2F20.2
3.1.2 Congenital Melanocytic Nevus
Grading & Level of Importance: B
ICD-11
Synonyms
Pigmented birth mark.
Epidemiology
The incidence is 0.2-2.1% in newborns. The incidence in large/giant congenital nevi is 0.005%. M:F= 1:1.17 - 1:1.4.
Definition
Collection of pigmented melanocytes in epidermis and dermis, usually present at birth, often associated with increased numbers of hair follicles.
Aetiology & Pathogenesis
Embryonal acquired mutation in the tyrosine kinase NRAS (Neuroblastoma RAS) in cells of the neural crest. Rarely, lesions may appear up to 2 years after birth. They are not different from congenital nevi, but sometimes are called tardive congenital nevi.
Signs & Symptoms
Circumscribed brown to black nodules or plaques, often with hypertrichosis. At the very early beginning after birth it may be even a macular lesion which then increase in volume.
Localisation
Trunk, head, as well as extremities.
Classification
Estimated size of nevus at birth expected to reach in adulthood:
Type I. Size 1-3 cm: common and harmless, 1:100.
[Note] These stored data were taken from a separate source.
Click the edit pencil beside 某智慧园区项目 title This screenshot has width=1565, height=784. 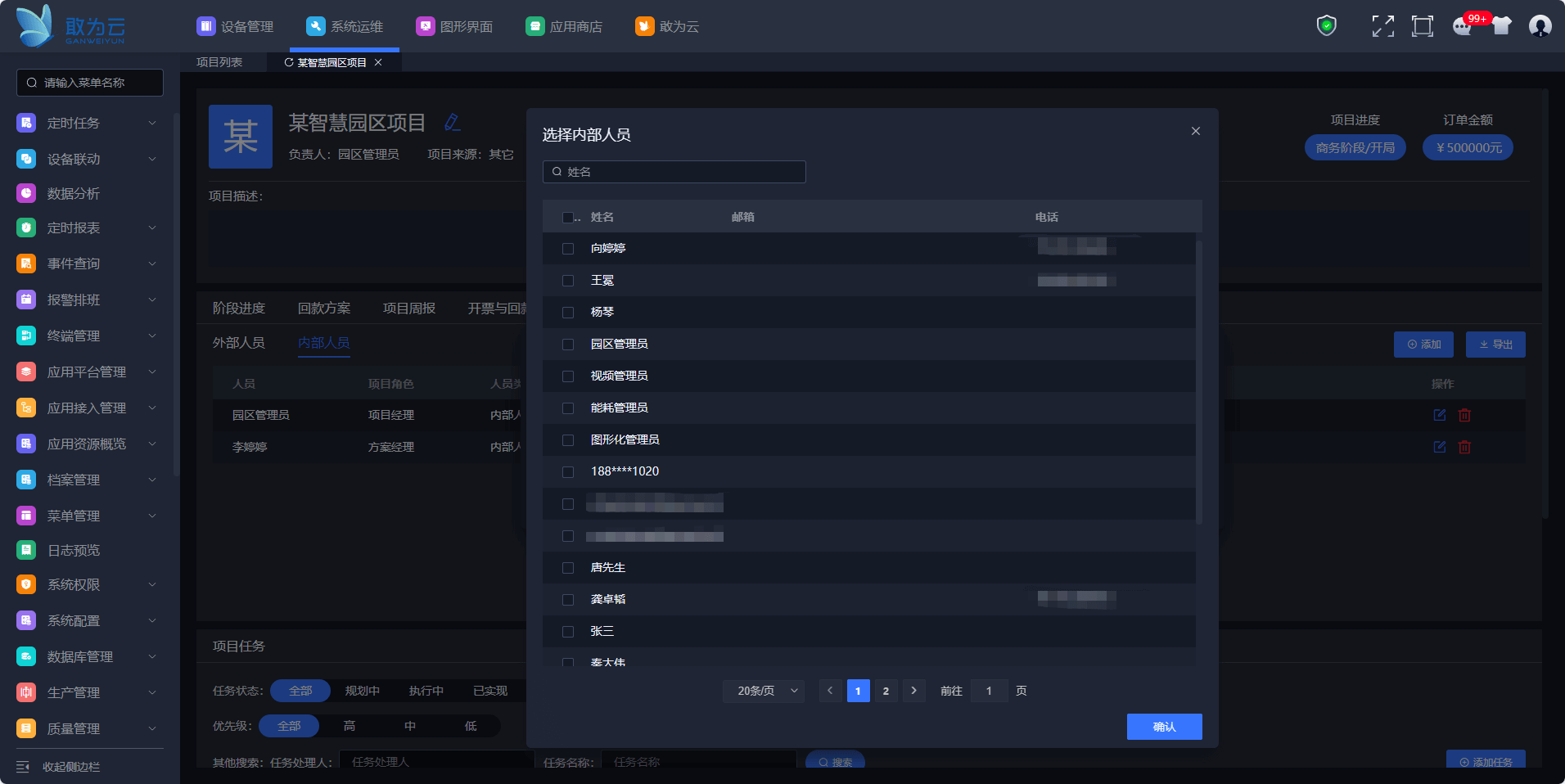(x=452, y=123)
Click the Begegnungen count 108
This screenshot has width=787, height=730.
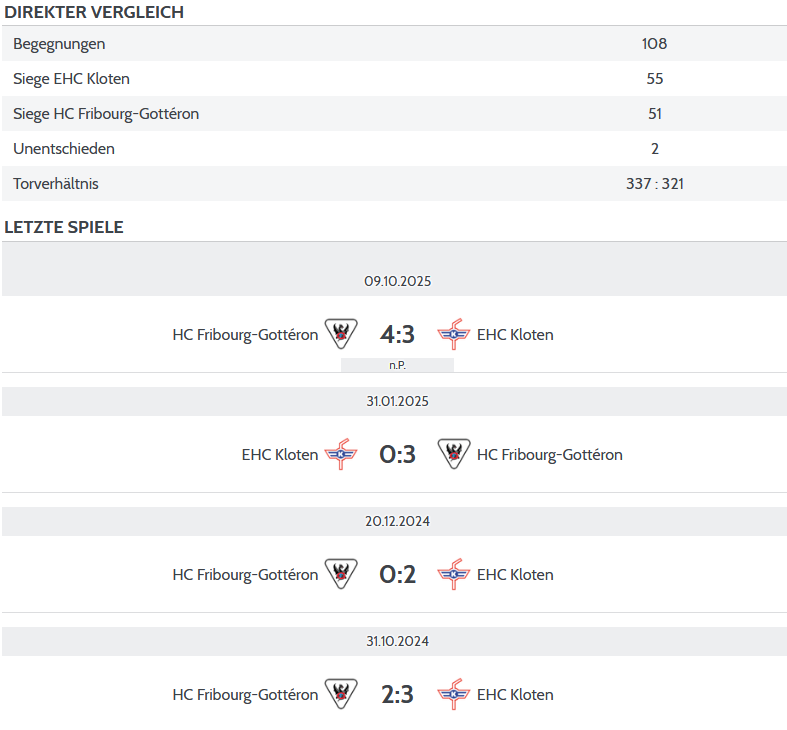click(654, 44)

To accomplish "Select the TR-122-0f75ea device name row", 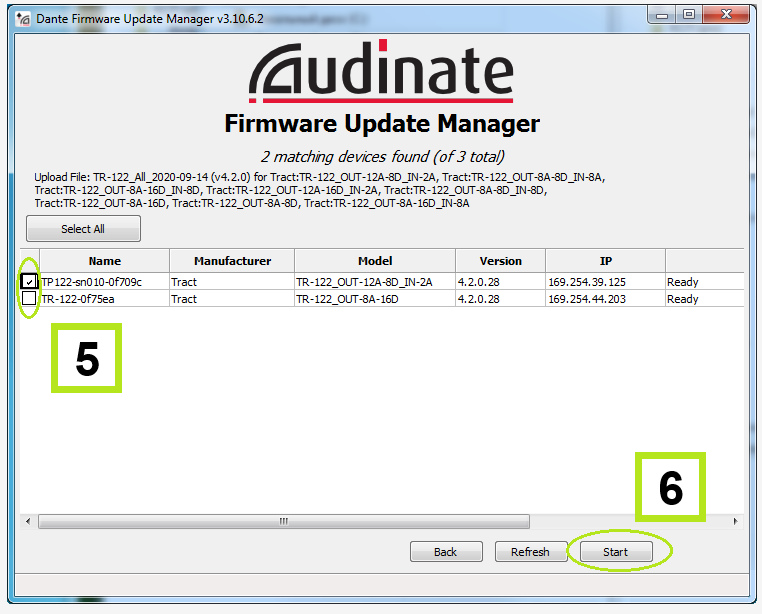I will tap(78, 298).
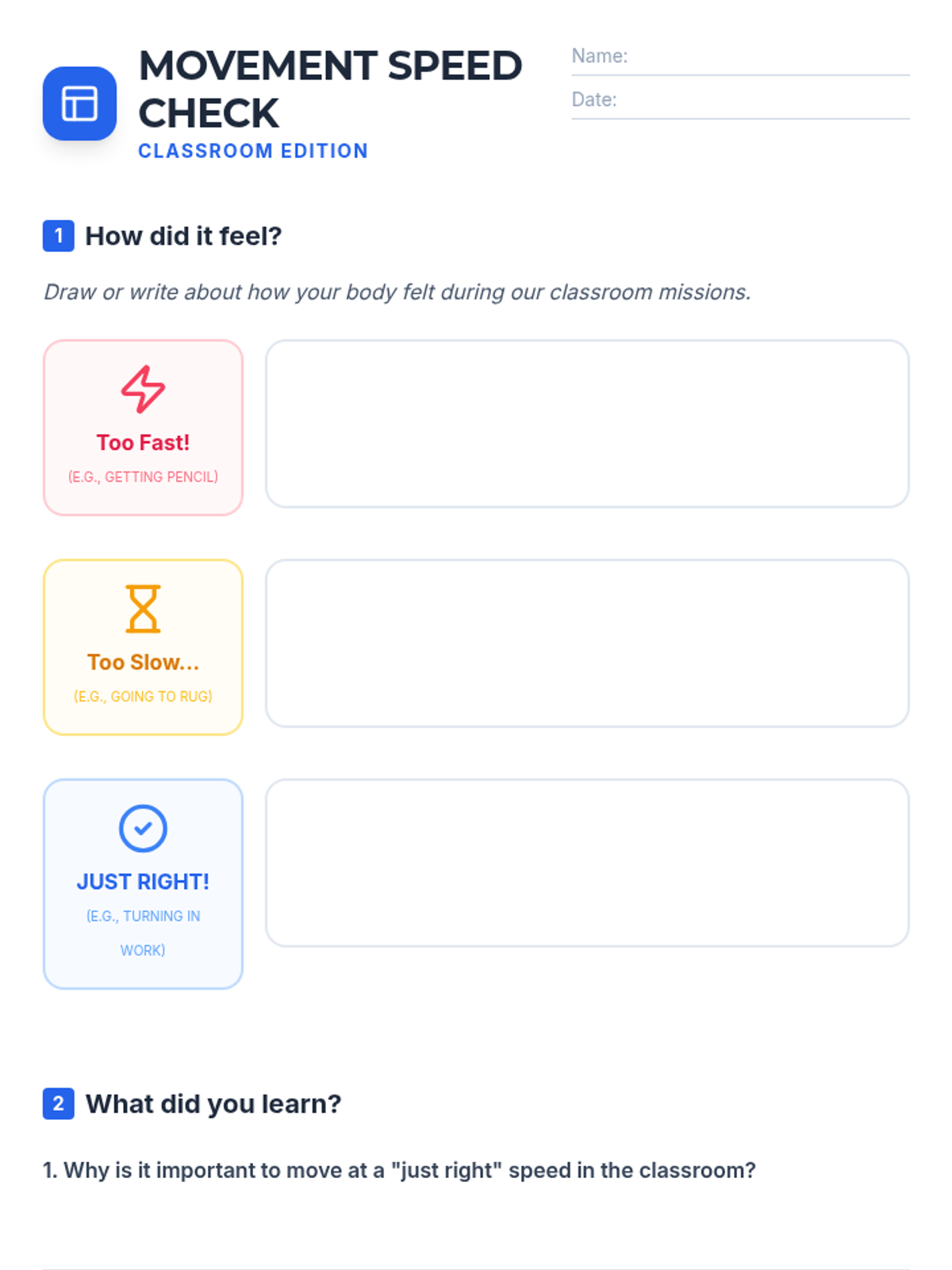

Type II. Size 3-20 cm: uncommon, 1:1000-1:20000, rarely malignant change.
Type III. Size >20 cm: usually on the trunk (giant or bathing trunk naevus) 1:500000, risk of melanoma 3-5%.
Laboratory & other workups
Measurement of thickness by ultrasound could be useful.
Dermatopathology
Accumulation of melanocytes at the epidermal-dermal junction and in the dermis, often extending deeply, into the lower reticular dermis, subcutaneous fat and fascia, and even deeper.
Course
Permanent, life-long. No tendency to regression.
Diagnosis
Clinical features, histology.
Differential diagnosis
Haemangioma, dermatofibroma, melanoma, melanocytic nevi, plexiform neurofibromas, see also chapter 3.1.5 Melanocytic nevus.
Prevention & Therapy
Type II and Type III Congenital nevi should have an annual follow-up or whenever parents see significant changes.
Small lesions: none needed, excision if desired.
Medium-sized lesions: consider excision after puberty.
Large lesions: dermabrasion shortly after birth (does not influence leptomeningeal melanosis), close clinical follow-up and excision of suspicious areas.
The decision to remove a lesion is linked to the risk of melanoma and the cosmetically disfiguring appearance.